In the records below, begin at the line containing "Partidul Popular European (92, 1938)" and end at the line containing "Un Valais colonial?"; quote every line in that span exactly, including both boundary lines, and no others.

[Stored items]
+--

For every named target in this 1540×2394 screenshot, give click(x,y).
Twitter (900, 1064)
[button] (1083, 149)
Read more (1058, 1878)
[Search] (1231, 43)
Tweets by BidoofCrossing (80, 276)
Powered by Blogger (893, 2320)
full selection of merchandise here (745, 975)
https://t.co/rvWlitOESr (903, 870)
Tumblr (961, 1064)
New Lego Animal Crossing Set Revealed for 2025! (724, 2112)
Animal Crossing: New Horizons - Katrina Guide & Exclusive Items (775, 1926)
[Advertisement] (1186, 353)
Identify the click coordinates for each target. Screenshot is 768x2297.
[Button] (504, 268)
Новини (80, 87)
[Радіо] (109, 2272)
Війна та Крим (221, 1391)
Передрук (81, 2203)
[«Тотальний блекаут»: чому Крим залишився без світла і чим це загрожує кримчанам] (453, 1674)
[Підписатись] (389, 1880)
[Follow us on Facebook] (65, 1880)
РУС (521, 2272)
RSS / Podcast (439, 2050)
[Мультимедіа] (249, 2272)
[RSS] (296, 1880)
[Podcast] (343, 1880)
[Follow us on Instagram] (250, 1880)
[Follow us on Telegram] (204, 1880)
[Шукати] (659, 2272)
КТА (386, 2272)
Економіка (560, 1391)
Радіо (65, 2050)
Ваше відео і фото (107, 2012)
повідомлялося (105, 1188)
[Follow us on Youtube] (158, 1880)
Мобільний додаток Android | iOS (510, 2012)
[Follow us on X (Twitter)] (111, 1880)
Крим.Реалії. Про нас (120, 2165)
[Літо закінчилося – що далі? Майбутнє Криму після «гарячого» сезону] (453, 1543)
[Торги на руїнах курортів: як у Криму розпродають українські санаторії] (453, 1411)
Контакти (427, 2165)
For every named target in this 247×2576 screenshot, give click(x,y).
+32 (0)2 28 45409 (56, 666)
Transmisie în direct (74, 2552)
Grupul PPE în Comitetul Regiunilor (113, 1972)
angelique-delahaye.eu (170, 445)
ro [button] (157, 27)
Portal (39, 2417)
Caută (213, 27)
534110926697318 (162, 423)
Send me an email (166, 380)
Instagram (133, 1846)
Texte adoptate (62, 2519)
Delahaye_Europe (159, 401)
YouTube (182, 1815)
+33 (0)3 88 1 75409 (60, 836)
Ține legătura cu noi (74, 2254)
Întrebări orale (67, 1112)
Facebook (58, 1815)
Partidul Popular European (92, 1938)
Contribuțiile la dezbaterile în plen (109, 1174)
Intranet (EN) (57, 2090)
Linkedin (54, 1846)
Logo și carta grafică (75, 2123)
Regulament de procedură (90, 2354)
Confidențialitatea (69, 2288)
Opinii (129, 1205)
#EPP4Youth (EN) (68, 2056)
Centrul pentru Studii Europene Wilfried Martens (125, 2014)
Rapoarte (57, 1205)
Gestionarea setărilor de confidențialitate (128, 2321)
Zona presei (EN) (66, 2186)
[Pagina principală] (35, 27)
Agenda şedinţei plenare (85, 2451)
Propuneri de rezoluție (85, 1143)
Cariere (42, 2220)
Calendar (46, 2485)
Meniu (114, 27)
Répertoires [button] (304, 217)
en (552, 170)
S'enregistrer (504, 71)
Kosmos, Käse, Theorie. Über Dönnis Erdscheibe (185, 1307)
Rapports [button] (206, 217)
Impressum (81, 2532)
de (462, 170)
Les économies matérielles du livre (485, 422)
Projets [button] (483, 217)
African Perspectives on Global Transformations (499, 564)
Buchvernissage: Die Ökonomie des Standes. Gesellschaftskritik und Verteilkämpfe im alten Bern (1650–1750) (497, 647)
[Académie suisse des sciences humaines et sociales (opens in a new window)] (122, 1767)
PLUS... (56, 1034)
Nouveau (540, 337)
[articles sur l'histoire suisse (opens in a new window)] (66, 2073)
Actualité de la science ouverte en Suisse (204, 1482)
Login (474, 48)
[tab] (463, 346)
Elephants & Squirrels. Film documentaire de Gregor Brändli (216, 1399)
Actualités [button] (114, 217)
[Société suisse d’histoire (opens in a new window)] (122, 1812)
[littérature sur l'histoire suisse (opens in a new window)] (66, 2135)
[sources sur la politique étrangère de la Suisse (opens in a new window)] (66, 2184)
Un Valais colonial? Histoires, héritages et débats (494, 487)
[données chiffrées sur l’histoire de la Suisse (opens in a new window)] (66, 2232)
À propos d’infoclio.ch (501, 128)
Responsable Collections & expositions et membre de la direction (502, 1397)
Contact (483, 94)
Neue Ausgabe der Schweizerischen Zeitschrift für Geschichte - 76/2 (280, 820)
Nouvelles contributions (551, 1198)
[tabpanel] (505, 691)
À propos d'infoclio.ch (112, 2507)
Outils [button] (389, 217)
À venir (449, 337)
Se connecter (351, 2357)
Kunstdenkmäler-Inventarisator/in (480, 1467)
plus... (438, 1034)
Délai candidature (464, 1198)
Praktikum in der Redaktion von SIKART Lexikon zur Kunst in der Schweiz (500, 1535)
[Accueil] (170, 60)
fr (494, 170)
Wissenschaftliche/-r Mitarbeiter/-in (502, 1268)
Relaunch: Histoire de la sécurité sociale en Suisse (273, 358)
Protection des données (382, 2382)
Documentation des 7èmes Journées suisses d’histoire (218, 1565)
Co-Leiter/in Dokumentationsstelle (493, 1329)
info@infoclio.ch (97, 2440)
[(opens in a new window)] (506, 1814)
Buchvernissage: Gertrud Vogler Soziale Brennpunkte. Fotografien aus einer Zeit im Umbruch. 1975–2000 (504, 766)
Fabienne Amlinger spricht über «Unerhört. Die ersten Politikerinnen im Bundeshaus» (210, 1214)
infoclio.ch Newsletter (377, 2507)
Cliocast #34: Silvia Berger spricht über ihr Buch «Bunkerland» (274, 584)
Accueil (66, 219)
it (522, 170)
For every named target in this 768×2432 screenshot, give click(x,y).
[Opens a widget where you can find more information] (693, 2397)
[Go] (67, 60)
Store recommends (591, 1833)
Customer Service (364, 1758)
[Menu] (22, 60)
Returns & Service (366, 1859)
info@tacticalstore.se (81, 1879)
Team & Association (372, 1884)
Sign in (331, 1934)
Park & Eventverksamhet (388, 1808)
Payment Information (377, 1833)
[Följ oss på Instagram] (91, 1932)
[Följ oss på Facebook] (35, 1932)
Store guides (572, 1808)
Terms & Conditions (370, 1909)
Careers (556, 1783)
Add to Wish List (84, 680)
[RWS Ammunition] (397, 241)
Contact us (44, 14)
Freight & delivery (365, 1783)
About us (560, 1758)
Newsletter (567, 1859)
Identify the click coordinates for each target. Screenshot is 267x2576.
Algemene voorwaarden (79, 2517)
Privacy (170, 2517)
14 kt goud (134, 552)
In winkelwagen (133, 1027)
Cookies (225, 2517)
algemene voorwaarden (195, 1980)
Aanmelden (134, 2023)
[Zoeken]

+--

Reply to the exercise:
Partidul Popular European (92, 1938)
Contribuțiile la dezbaterile în plen (109, 1174)
Intranet (EN) (57, 2090)
Linkedin (54, 1846)
Logo și carta grafică (75, 2123)
Regulament de procedură (90, 2354)
Confidențialitatea (69, 2288)
Opinii (129, 1205)
#EPP4Youth (EN) (68, 2056)
Centrul pentru Studii Europene Wilfried Martens (125, 2014)
Rapoarte (57, 1205)
Gestionarea setărilor de confidențialitate (128, 2321)
Zona presei (EN) (66, 2186)
[Pagina principală] (35, 27)
Agenda şedinţei plenare (85, 2451)
Propuneri de rezoluție (85, 1143)
Cariere (42, 2220)
Calendar (46, 2485)
Meniu (114, 27)
Répertoires [button] (304, 217)
en (552, 170)
S'enregistrer (504, 71)
Kosmos, Käse, Theorie. Über Dönnis Erdscheibe (185, 1307)
Rapports [button] (206, 217)
Impressum (81, 2532)
de (462, 170)
Les économies matérielles du livre (485, 422)
Projets [button] (483, 217)
African Perspectives on Global Transformations (499, 564)
Buchvernissage: Die Ökonomie des Standes. Gesellschaftskritik und Verteilkämpfe im alten Bern (1650–1750) (497, 647)
[Académie suisse des sciences humaines et sociales (opens in a new window)] (122, 1767)
PLUS... (56, 1034)
Nouveau (540, 337)
[articles sur l'histoire suisse (opens in a new window)] (66, 2073)
Actualité de la science ouverte en Suisse (204, 1482)
Login (474, 48)
[tab] (463, 346)
Elephants & Squirrels. Film documentaire de Gregor Brändli (216, 1399)
Actualités [button] (114, 217)
[Société suisse d’histoire (opens in a new window)] (122, 1812)
[littérature sur l'histoire suisse (opens in a new window)] (66, 2135)
[sources sur la politique étrangère de la Suisse (opens in a new window)] (66, 2184)
Un Valais colonial? Histoires, héritages et débats (494, 487)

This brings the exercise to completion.